Collected data entries:
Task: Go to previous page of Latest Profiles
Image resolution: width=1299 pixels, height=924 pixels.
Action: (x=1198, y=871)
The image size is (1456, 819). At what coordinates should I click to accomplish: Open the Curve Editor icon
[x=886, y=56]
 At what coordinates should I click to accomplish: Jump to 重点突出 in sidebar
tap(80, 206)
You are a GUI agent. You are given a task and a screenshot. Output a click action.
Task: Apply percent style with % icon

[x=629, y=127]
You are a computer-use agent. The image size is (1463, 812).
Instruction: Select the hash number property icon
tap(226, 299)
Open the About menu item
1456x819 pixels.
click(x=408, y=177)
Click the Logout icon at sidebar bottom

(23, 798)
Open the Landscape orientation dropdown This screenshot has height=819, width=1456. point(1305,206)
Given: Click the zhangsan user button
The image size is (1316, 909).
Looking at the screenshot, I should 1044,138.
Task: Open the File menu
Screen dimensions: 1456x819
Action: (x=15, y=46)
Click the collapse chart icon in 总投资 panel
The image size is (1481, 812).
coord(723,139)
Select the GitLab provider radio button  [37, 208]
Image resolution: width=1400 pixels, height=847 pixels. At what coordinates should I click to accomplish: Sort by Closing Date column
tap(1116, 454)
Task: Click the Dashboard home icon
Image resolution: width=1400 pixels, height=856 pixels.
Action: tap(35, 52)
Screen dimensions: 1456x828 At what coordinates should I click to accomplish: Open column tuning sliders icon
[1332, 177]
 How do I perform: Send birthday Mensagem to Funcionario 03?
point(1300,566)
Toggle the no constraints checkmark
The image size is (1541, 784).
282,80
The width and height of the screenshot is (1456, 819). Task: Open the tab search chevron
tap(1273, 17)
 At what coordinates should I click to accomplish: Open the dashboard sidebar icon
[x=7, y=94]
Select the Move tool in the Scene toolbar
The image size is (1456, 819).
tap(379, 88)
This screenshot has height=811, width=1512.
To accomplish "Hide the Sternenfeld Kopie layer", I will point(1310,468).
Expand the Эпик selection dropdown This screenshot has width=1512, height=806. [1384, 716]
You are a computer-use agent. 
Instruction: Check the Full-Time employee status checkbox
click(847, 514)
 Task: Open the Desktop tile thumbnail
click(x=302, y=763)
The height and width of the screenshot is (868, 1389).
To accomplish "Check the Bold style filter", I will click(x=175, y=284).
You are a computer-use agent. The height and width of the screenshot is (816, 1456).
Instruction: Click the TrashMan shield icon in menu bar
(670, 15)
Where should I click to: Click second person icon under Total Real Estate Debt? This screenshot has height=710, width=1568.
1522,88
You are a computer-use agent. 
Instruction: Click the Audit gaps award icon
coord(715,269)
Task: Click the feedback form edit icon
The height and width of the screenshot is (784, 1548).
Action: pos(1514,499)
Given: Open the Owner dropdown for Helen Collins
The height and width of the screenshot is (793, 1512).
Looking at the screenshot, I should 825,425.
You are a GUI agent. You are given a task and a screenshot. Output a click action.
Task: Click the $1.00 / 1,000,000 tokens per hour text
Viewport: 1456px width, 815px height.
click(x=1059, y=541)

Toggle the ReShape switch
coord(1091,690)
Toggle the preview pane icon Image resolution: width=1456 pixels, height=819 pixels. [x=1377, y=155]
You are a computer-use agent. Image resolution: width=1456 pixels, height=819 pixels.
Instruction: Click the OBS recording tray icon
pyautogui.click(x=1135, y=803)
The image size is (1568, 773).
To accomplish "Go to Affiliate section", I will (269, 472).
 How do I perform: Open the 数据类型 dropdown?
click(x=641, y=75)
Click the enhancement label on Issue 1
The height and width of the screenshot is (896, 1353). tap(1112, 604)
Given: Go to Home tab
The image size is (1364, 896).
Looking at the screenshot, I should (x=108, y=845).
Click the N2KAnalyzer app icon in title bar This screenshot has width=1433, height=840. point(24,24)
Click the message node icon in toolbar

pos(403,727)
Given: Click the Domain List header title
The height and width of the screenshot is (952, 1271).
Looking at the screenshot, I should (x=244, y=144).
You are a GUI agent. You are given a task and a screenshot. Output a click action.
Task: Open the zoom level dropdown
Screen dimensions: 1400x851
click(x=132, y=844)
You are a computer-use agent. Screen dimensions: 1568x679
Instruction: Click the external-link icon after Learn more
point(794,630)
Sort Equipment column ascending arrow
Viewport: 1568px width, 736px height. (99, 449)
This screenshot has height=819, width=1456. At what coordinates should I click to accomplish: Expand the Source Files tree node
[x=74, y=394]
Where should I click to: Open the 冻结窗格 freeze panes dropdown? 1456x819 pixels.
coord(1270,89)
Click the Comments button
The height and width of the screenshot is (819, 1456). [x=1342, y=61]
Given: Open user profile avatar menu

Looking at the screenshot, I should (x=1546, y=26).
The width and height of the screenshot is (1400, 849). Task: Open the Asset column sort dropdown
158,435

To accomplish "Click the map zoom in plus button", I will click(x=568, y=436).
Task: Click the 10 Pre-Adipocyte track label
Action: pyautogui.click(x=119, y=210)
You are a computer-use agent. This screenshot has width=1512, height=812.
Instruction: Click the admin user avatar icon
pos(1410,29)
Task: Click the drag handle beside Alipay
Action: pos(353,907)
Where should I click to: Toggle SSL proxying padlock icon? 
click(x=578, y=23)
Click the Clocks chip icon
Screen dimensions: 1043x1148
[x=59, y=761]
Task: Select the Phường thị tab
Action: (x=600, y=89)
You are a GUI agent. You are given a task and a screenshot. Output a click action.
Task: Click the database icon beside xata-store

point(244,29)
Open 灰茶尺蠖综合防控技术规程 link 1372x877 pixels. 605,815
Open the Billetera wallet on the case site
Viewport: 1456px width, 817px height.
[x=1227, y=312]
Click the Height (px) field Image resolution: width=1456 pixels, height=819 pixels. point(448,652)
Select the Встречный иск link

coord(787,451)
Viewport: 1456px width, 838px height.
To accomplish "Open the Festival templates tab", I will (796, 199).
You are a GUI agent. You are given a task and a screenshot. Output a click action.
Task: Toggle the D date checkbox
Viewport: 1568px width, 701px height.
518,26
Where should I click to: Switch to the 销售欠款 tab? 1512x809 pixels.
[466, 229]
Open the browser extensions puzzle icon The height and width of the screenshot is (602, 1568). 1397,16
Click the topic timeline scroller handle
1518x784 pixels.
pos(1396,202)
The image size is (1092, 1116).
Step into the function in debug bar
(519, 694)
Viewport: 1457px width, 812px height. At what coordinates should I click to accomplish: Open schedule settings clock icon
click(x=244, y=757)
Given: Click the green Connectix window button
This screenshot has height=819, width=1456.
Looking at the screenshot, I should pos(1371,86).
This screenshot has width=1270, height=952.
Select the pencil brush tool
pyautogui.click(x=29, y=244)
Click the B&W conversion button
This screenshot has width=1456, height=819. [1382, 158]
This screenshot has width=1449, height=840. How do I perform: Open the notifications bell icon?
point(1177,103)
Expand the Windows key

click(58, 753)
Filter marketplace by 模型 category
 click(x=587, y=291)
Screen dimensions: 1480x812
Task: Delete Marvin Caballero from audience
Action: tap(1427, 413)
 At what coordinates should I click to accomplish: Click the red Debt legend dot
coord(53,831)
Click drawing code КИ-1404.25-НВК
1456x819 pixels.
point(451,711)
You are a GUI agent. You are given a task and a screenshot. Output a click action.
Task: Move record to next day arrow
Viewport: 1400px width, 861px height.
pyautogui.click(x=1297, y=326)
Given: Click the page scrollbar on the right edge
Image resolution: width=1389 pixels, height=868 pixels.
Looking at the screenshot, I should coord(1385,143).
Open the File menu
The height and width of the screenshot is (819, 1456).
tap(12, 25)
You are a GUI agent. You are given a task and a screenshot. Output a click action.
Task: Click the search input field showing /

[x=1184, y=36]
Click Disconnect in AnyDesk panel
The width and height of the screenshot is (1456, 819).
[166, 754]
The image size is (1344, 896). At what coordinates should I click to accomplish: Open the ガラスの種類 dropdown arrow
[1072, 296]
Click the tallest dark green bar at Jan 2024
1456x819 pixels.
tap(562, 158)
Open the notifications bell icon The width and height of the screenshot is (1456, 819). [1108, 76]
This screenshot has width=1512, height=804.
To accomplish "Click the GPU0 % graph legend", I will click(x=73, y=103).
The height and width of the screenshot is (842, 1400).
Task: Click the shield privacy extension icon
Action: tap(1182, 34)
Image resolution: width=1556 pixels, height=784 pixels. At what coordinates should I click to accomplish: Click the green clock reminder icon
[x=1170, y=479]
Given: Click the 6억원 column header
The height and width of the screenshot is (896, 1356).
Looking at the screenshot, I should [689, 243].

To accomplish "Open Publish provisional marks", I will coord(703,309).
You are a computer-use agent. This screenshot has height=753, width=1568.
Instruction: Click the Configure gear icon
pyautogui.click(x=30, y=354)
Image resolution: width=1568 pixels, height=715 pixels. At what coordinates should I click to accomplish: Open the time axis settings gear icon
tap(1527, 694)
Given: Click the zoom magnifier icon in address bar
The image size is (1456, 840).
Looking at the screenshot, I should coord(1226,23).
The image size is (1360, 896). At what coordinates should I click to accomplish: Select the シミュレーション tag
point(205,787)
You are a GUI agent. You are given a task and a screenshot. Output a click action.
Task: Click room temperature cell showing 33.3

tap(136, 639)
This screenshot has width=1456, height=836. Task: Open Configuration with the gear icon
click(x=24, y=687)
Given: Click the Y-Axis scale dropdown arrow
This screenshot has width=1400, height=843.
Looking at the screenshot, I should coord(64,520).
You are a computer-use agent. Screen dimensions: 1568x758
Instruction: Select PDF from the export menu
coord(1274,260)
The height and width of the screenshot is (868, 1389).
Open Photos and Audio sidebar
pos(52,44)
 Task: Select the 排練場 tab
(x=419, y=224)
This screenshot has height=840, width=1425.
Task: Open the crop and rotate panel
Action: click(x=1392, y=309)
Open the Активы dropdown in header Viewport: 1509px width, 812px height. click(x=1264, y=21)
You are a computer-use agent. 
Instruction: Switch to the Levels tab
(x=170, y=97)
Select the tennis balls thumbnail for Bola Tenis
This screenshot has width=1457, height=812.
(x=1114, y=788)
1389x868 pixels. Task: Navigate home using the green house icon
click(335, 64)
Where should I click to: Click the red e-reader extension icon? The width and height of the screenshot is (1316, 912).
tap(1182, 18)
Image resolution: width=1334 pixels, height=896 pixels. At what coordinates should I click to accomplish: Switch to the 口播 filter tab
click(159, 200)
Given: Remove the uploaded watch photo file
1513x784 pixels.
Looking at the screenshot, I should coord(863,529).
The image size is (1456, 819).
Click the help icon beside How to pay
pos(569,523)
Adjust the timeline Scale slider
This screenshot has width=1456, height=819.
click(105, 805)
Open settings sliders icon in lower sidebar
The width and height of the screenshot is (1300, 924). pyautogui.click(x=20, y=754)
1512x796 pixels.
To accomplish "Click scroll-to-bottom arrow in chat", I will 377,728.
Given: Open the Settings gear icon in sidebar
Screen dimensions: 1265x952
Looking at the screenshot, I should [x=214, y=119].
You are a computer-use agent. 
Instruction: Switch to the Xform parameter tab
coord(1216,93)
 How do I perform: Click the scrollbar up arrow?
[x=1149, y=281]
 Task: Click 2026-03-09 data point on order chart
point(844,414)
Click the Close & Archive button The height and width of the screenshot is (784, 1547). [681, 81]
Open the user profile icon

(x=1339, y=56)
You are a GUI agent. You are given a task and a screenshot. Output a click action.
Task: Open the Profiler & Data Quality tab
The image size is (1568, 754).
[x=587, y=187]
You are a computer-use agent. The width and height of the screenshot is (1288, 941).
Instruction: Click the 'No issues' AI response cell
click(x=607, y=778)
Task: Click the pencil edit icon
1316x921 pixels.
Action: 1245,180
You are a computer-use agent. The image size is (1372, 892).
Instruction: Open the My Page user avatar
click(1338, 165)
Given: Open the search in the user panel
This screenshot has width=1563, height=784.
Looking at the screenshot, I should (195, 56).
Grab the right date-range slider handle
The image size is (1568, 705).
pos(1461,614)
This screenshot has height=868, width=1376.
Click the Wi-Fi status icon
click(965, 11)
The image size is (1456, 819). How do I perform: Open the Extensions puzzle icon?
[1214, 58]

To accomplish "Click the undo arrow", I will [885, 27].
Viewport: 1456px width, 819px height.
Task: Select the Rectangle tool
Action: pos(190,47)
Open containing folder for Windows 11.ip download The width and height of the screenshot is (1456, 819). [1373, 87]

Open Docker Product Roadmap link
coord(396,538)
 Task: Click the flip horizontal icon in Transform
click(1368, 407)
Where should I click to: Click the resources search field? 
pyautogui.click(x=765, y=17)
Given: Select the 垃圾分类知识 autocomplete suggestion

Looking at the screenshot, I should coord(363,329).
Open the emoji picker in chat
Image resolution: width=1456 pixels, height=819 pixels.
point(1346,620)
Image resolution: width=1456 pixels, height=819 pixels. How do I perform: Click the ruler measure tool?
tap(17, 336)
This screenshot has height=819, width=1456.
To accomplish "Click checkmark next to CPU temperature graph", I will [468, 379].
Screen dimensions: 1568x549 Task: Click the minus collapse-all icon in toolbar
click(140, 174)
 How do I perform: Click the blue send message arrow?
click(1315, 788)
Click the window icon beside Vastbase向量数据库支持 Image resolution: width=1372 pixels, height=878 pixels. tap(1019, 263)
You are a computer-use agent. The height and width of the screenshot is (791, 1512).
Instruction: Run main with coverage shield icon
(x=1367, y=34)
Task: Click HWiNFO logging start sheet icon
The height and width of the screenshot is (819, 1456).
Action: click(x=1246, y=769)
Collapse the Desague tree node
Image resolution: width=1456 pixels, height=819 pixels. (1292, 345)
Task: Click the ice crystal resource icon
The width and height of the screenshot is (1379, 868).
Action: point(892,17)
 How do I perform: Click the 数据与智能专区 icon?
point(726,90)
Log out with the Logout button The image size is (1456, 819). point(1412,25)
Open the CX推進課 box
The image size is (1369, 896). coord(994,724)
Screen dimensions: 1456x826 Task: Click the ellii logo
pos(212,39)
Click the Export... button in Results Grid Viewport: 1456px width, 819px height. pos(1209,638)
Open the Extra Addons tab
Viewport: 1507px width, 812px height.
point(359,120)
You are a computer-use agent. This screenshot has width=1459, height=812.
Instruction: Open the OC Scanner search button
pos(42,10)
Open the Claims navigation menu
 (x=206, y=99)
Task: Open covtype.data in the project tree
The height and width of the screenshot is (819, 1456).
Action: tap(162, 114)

**What is required**. Set down only the lines above that fall between the line holding "You are a computer-use agent. The width" and the line holding "Grab the right date-range slider handle", inclusive, keeping each exact.

**Solution to this exercise**.
You are a computer-use agent. The width and height of the screenshot is (1288, 941).
Instruction: Click the 'No issues' AI response cell
click(x=607, y=778)
Task: Click the pencil edit icon
1316x921 pixels.
Action: 1245,180
You are a computer-use agent. The image size is (1372, 892).
Instruction: Open the My Page user avatar
click(1338, 165)
Given: Open the search in the user panel
This screenshot has width=1563, height=784.
Looking at the screenshot, I should (195, 56).
Grab the right date-range slider handle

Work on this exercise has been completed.